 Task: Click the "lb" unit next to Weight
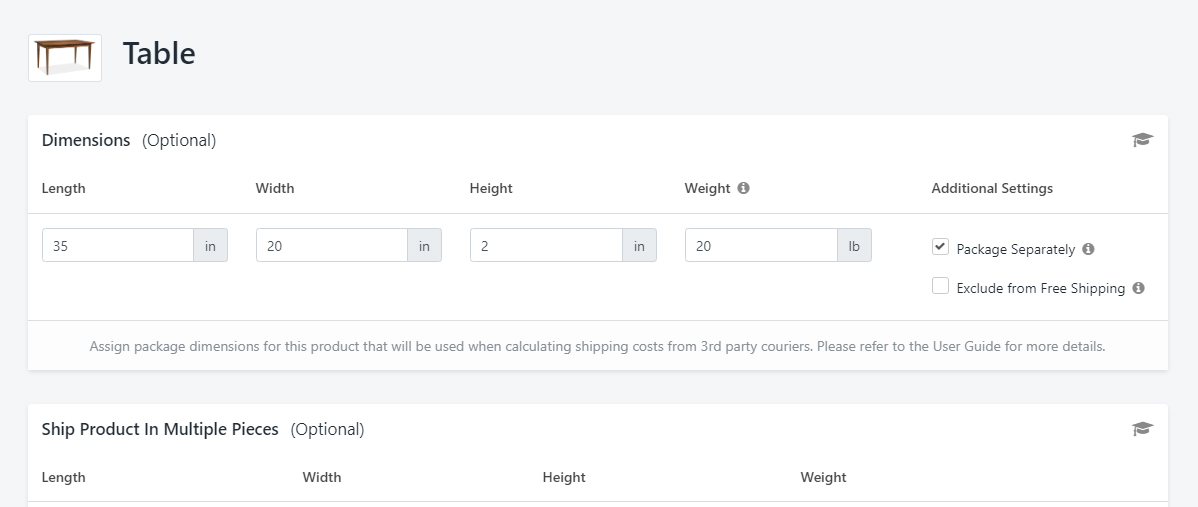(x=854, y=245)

==

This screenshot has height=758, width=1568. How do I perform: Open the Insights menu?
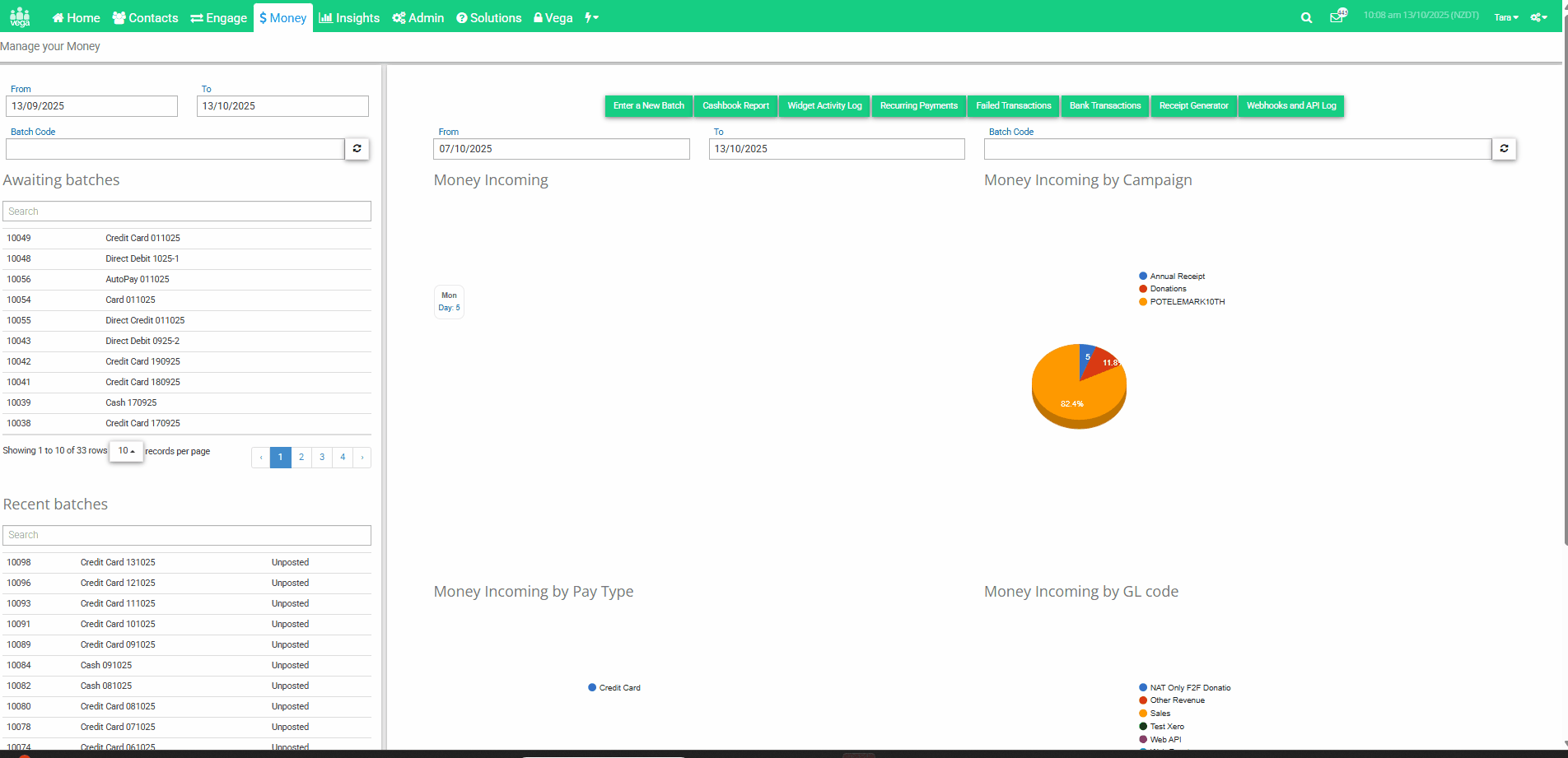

==

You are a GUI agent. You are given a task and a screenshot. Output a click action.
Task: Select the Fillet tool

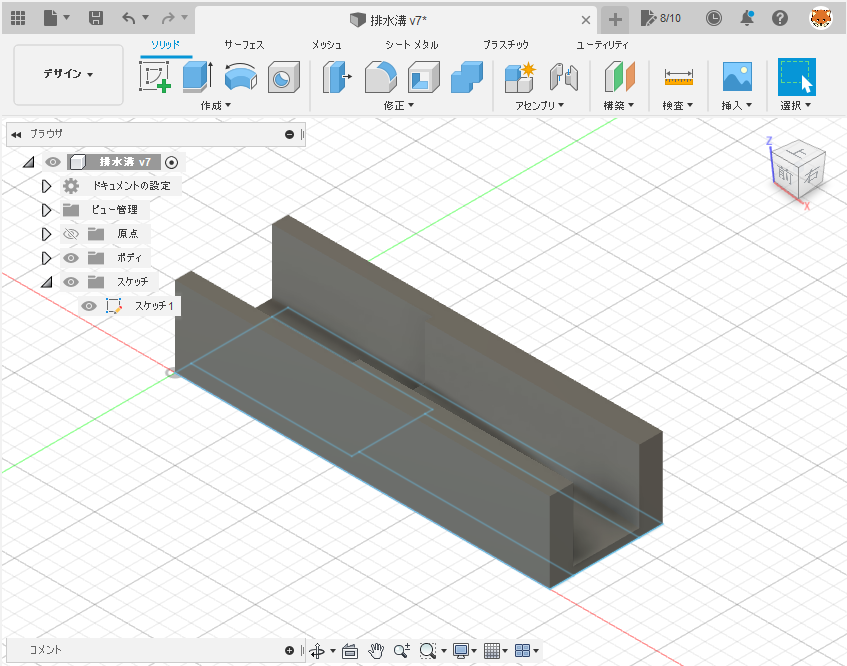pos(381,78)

Assignment:
Scan the records above for the string "screenshot", then report every line that contains it.

Problem solution:
This screenshot has height=758, width=1568. How do I perform: Open the Insights menu?
You are a GUI agent. You are given a task and a screenshot. Output a click action.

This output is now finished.